Awhile ago someone commented to me that the first breath, the first cry a baby makes is kind of a miracle moment, a crossing over of nothing into life. At the time I didn’t pay much attention, it seemed a moot point anyway, or maybe I’m just spiritually bankrupt but a couple of nights ago gave me pause.
Part of my job as a junior doctor is ward call. After the 9-5 job (or in my case, the 0730-5 job) is done, you pick up a pager, go and eat some dinner in the tearoom, and start your second shift, which involves nothing of cleaning your house (oh how I wish it did) a la FF, but instead involves covering all the wards, keeping the patients safe and doing any jobs that need doing like writing up medications, putting in cannulas, writing up fluids, putting in more cannulas, and putting out various other fires. Also part of this job, as this hospital has a maternity ward, is assisting the obstetrician in the operating theatre, usually for emergency caesareans.

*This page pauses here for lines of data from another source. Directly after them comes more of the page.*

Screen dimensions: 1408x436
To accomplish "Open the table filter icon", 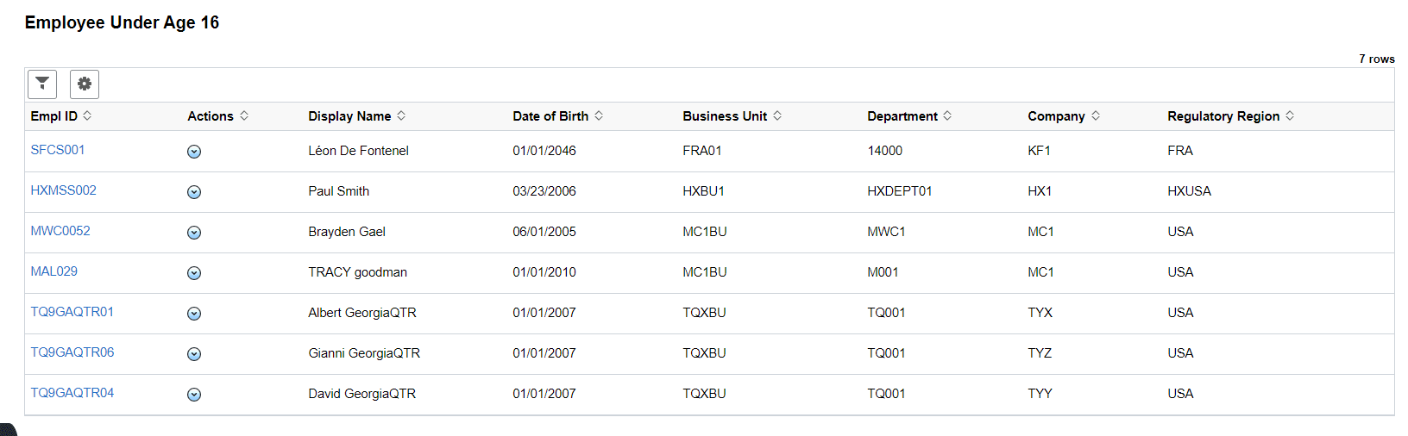I will (x=42, y=84).
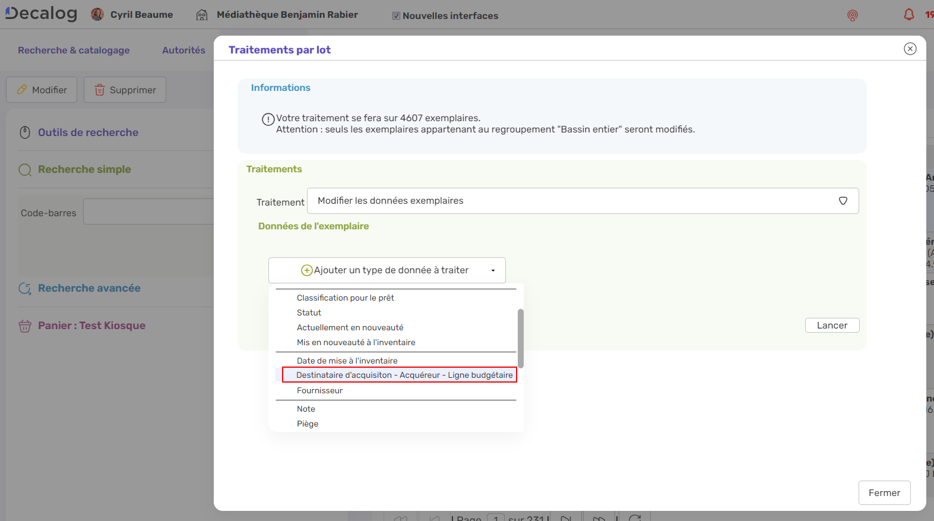Open the Traitement combo box
The image size is (934, 521).
(x=582, y=201)
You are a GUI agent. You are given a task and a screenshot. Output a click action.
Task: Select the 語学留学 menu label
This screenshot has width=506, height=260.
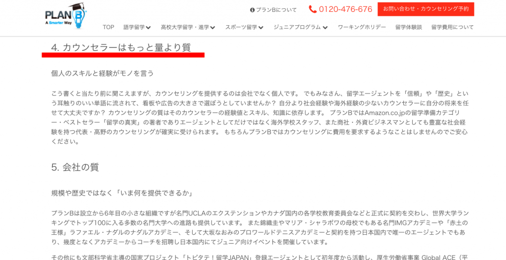pyautogui.click(x=134, y=27)
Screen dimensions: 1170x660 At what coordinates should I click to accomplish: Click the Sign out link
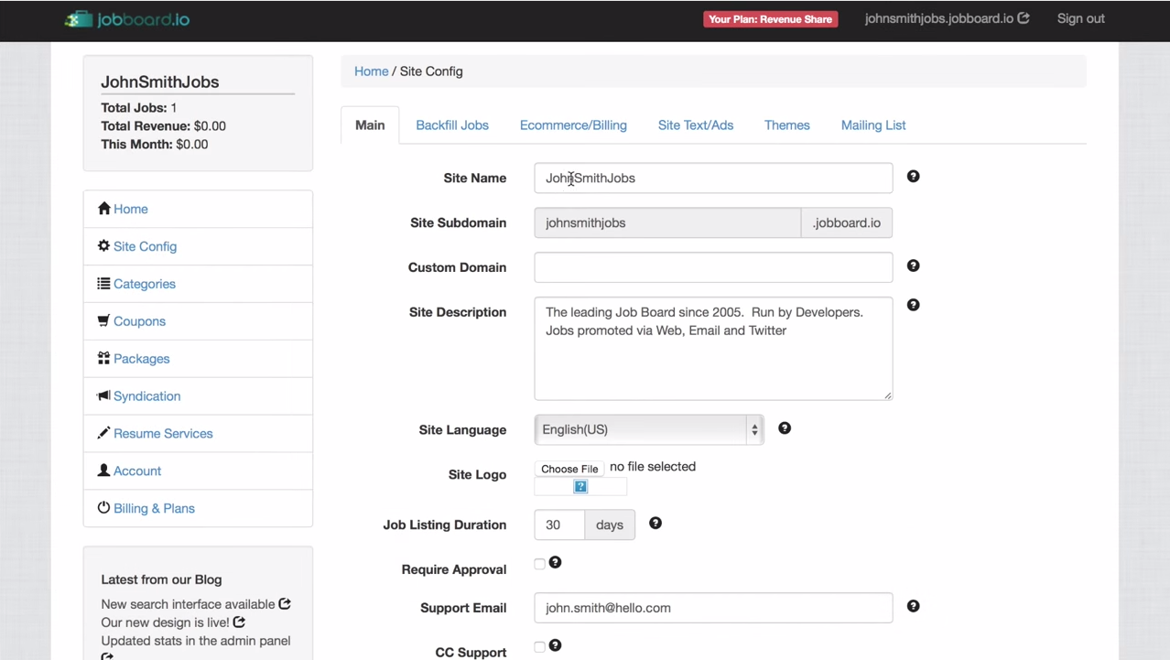tap(1080, 18)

The other night we had quite a few of these, and honestly I do grumble about it because it pulls me off the wards and all the jobs build up and by the time you get back you’ve got half an hour to clear the whole hospital of jobs so that the person coming onto nightshift doesn’t start with a backlog. It’s just good manners – but I digress.
It struck me as soon as the head appeared through the opening we’d made in the uterus, this lifeless thing, this little thing that slowly scrunched up it’s face and like magic let out a howl. There is this moment of nothing, and then, something. This first breath that transforms a floppy, purple thing, into a pink-and-white little individual. There’s something in that I think, whether you’re religious, spiritual, or not.
It’s easy too to forget in medicine about these little things that make us so distinguishably human. You get so caught up in those jobs, those endless cannulas, endless requests to review people for headaches, tummy pain, more headaches, sore this and that, that it’s easy to miss those tiny little moments that make what we do so very special. Something from nothing. And the joy that spreads through the theatre when baby is shown to happy, exhausted Mum, the collective cheer that goes up from obstetrician to scrub nurse to intern to scout nurse through to the anaesthetists.
This job can be pretty dehumanising and it seems sometimes that the flow of patients and their needs are relentless when there’s only one of you and so very many sick people – but it’s these moments that give me pause and help me remember what it’s all for. It’s for a good first breath and a good last breath and a healthy everything-in-between.